Maintenant clairement le problème se situe quand tu boot sur ton noyau 4.9.16 (même si le lsusb laisse supposer qu'il a identifiée la souris et le clavier). Je vérifierai donc la présence des pilotes qui vont bien dans la configuration du noyau (comme tu as dit en comparant les 2 fichiers de .config mais aussi en refaisant une passe sur le wiki : https://wiki.gentoo.org/wiki/USB/Guide).

Bon courage

----------

## Thoma HAUC

Bonjour,

lsusb permet juste de voir quels périphériques sont présents même en absence de pilote associé.

J'ai fait un tour dans la configuration du noyau, j'ai aussi suivi la page du wiki suggéré mais rien à signaler tout semble correcte.

Je ne comprends vraiment pas ce qui cloche... Sachant que pour l'USB, j'ai les mêmes options sur les deux noyaux. Quelques pilotes supplémentaires sont apparus mais ils ne sont pas lié aux HIDs.

Thoma

----------

## sebB

Peux-tu tester avec le 4.4.52?

Juste pour vérifier...

----------

## DuF

pour le noyau 4.9.16 tu as quoi dans cette section : Device Drivers → HID support → Special HID drivers ?

----------

## Thoma HAUC

@ sebB :

Avec le noyau 4.4.52, le clavier fonctionne très bien...

@ DuF :

Les deux noyaux sont configurés de la même manière dans la rubrique Device Drivers → HID support → Special HID drivers.

J'ai vu une entrée Microsoft non-fully HID-compliant devices présente dans les deux noyaux.

Je vais l'activer pour voir.

----------

## Thoma HAUC

Merci pour votre aide.

Il a fallu activer Microsoft non-fully HID-compliant dans la rubrique Device Drivers → HID support → Special HID drivers du noyau 4.9.xx (j'ai essayé les versions 4.9.6-gentoo-r1 et 4.9.16-gentoo).

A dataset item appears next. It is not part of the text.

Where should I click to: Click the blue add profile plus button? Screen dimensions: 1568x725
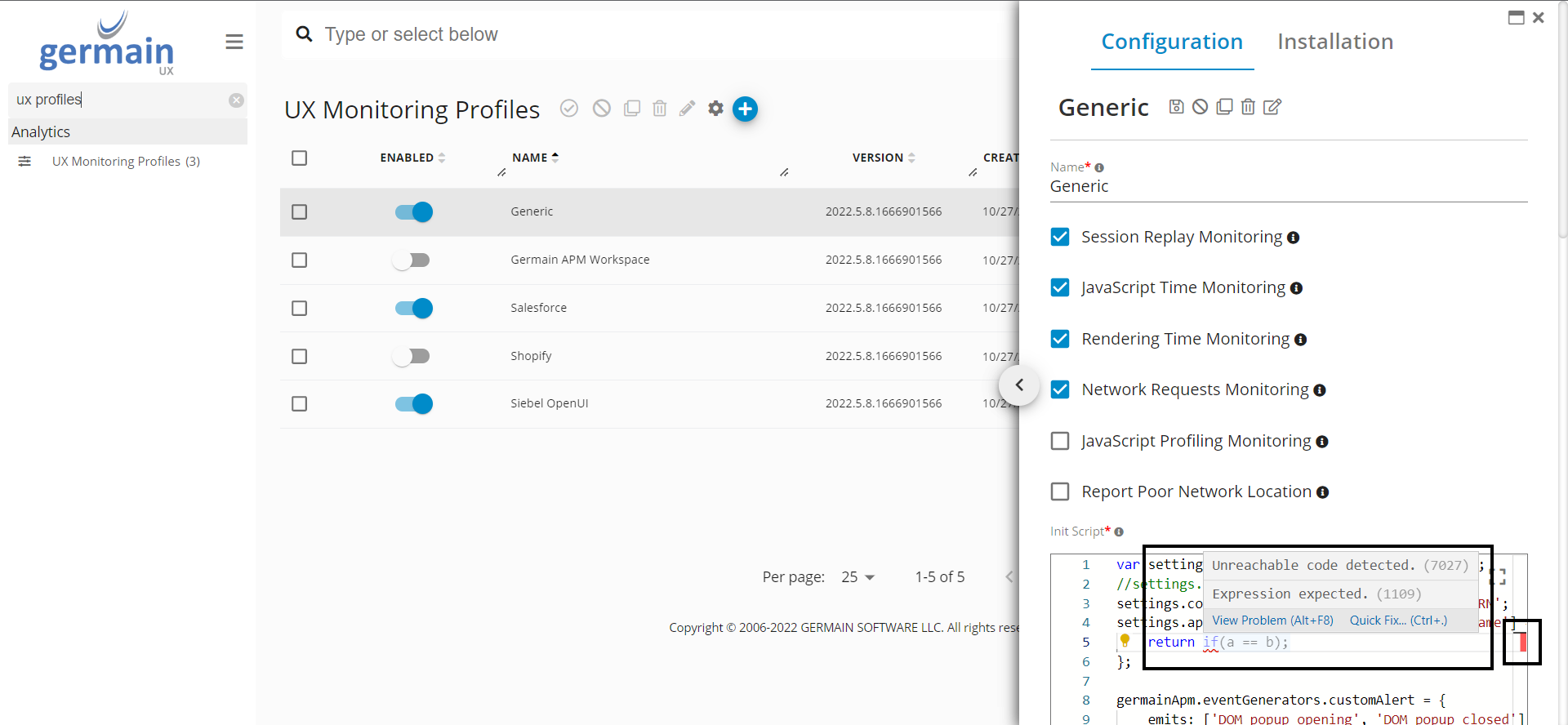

Avec les noyaux 4.4.26-gentoo et 4.4.52-gentoo, cette option n'était pas nécessaire.

Par curiosité, si quelqu'un a une explication je suis preneur.

Thoma

----------

## netfab

 *Thoma HAUC wrote:*   

> Merci pour votre aide.
> 
> Il a fallu activer Microsoft non-fully HID-compliant dans la rubrique Device Drivers → HID support → Special HID drivers du noyau 4.9.xx (j'ai essayé les versions 4.9.6-gentoo-r1 et 4.9.16-gentoo).
> 
> Avec les noyaux 4.4.26-gentoo et 4.4.52-gentoo, cette option n'était pas nécessaire.
> ...

 

Probablement qu'entre les versions 4.4.x et 4.9.x, un commit du pilote CONFIG_HID_MICROSOFT a fait que ton clavier est maintenant reconnu par ce pilote.

https://git.kernel.org/pub/scm/linux/kernel/git/stable/linux-stable.git/commit/drivers/hid/hid-microsoft.c?id=c847a89a871e1ea21d45120c3045c9b443e258f5

----------

## DuF

C'était effectivement l'option que j'avais vu dans la 4.9.16 et du coup bonne nouvelle que ça fonctionne pour toi.

Après des fois les développeurs peuvent partager un pilote en 2 ou plus de parties, quand il devient trop gros à maintenir de manière générique ou quand un pilote doit ajouter des "contournements" pour que certains périphériques fonctionnent, du coup les équipes peuvent dire on a un pilote générique sans "hack" et le reste on va le séparer au gré des besoins.

----------